But as Cam says, a snazzy acronym, and a ringing endorsement from the big end of town, and all of a sudden our marketing story has got a simple, sexy word to describe what we've got over our competition.

So, I guess it's bring out the AJAX dancing girls...

Saturday, May 28, 2005

Extra Pooh!

I just noticed, when putting my youngest boy to sleep, that Huggies Nappies now have a picture of Disney's Winnie-the-Pooh on them.

If only I could have been involved in the marketing of that product....

"Huggies Nappies. Now also with pooh on the outside!"

"When too much Pooh is never enough..."

"Huggies Nappies. Now featuring Winnie the Shit."

Oh, the possibilities...

Going Solo in a Crowded Marketplace

Democracy started somewhere in a marketplace in Ancient Greece. Everybody important to the society had a vote, and decisions concerning society would be made. It seems somewhat easier than it is to understand in modern day Australia.

(Back in Athens,not many people were considered to be important to society - women and slaves were forbidden from voting. These days, in Australia, women and slaves are encouraged to vote! )

But it seems that the key founding principle behind democracy, was to allow people's opinions to be directly solicited on issues that would affect them. Should we do this? Well, let's just ask everyone...

Nowadays, proportional representation means that I simply elect my local member, and never have to think about those things again. But is that really democratic? I'm sure that, while Bob McMullan is a nice guy and all, he and I wouldn't agree on everything. I bet most of the people I know who voted for him wouldn't agree with him on everything either (and there are lots of people didn't vote for him at all). In fact, I don't really know any two people who can really agree on everything.
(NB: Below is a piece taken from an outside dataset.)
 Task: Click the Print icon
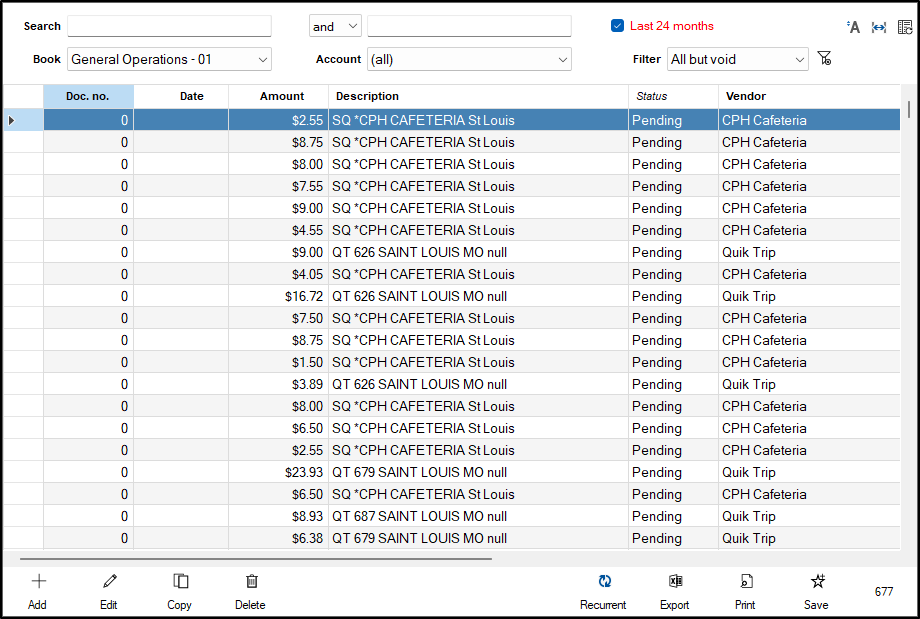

Okay, so it's a compromise. At some point, the marketplace became too crowded, and we needed to spend less time making decisions, and more time getting on with building society. So, along comes proportional representation. I can elect my guy to go to the marketplace and he can make decisions, while I get on with my business. It's classic supply and demand. I can see how we got there.

But everybody is complaining.

As long as I can remember, grown-ups have been arguing about politics. I assume that partially it's because people just like to complain, but the crux of every political gripe has this at it's core:

"I didn't vote for the incumbent government, so why should I be party to the decisions they make that I didn't want them to make because I knew I wouldn't agree with them?"

And then our political representatives started banding together, as the issues grew more complex, so now we have political parties. Not being privy to what goes on inside a party, I can't say, but I bet that the disagreements within parties (like this one) are substantial, and much more prevalent than the party marketing machine would have you suspect.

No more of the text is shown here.